Microsoft acquired the manufacturing facility as part of its 2012 acquisition of Perceptive Pixel Inc. (PPI). Microsoft used PPI's technology as the foundation for its Surface Hub line of large touch-screen displays and conferencing systems.

Microsoft is not giving up on Surface Hub, officials maintain. (In fact, there are rumors that a Surface Hub 2 device may be in the relatively near-term release pipeline.) Instead, Microsoft execs say they are aligning with the company's other manufacturing efforts.

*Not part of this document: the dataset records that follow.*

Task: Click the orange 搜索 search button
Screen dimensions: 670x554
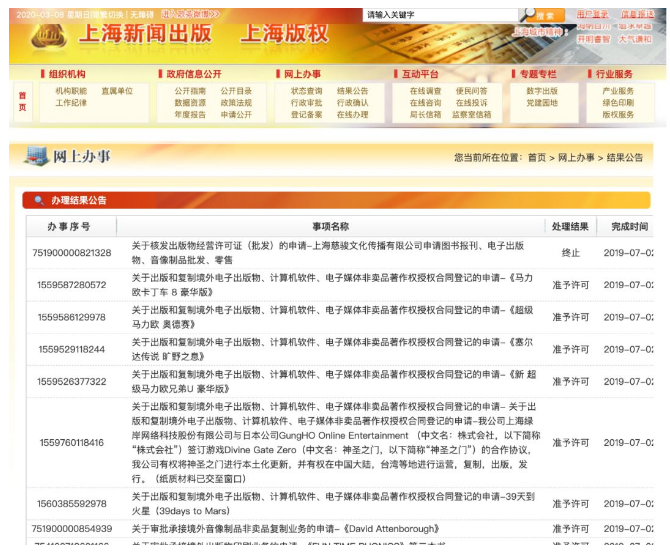Action: (x=545, y=16)
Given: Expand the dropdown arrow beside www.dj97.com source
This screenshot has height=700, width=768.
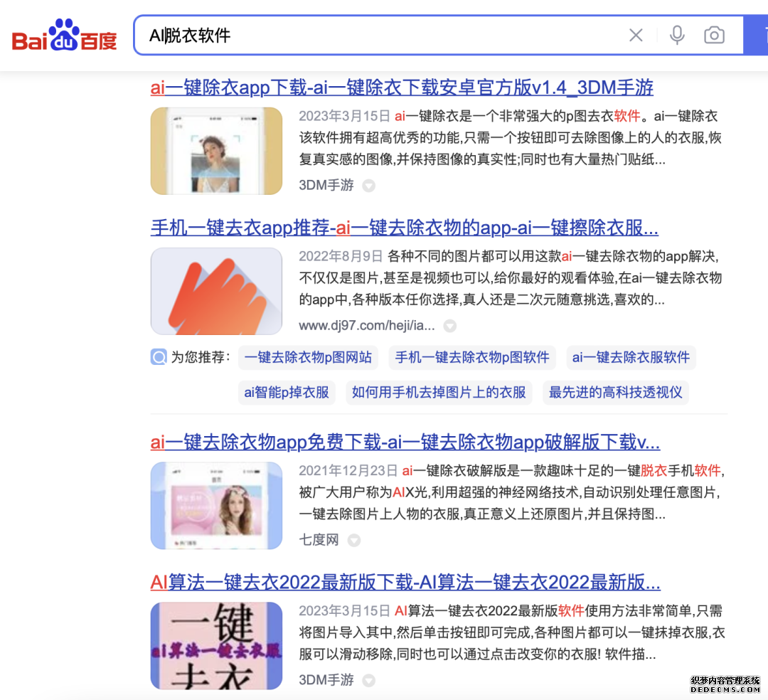Looking at the screenshot, I should pyautogui.click(x=449, y=327).
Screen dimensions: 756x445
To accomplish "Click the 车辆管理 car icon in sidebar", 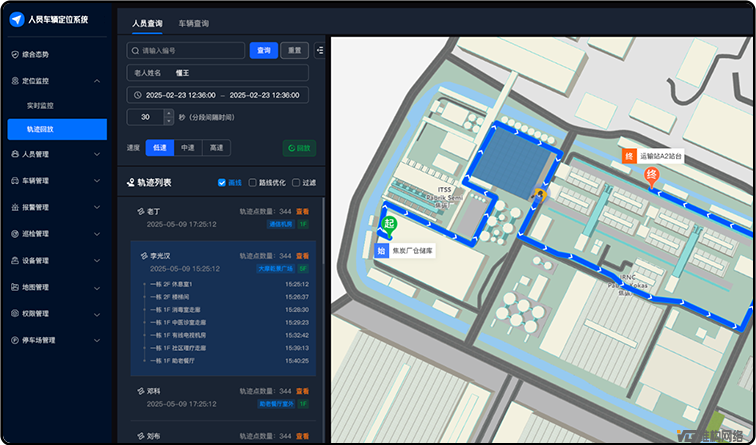I will pos(14,181).
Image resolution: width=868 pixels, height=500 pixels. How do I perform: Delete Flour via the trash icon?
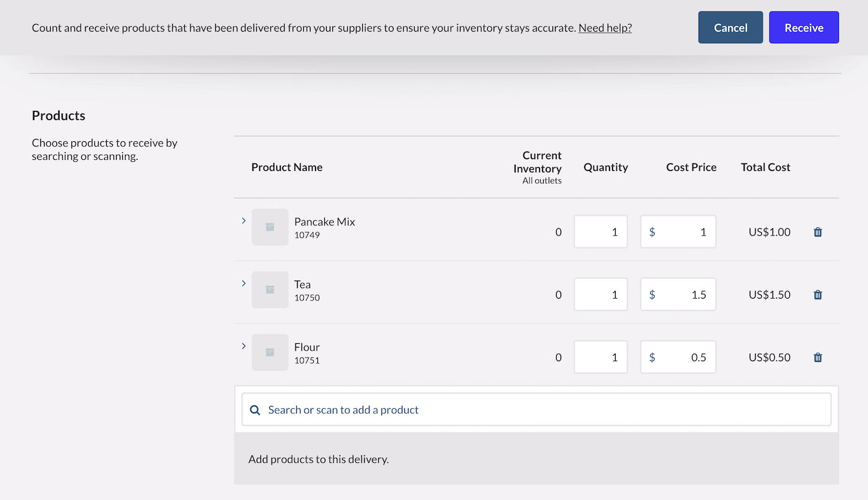point(817,357)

"We are consolidating our Surface manufacturing. This will result in the closure of the Wilsonville, OR office and factory. We remain committed to the Surface Hub product line and will move forward with Surface Hub development in Redmond," said a company spokesperson in a statement sent to me by email.

News of the Surface Hub plant's closure comes on the heels of Microsoft's sales reorganization and layoff of several thousand, announced last week.While the layoff affected primarily salespeople worldwide, the reorg and layoffs also affected other teams at the company.

Microsoft's internal IT organization was impacted by the "digital transformation" of the company, and the company's CIO Jim Dubois departed as a result. Microsoft's head of Corporate Strategy, Kurt Delbene, is taking on the role of managing the company's IT staff as part of his additional Chief Digital Officer responsibilities, Microsoft officials said late last week.

Microsoft is giving at least some of the employees affected by the company-wide layoffs opportunities to find other jobs inside the company, I've heard.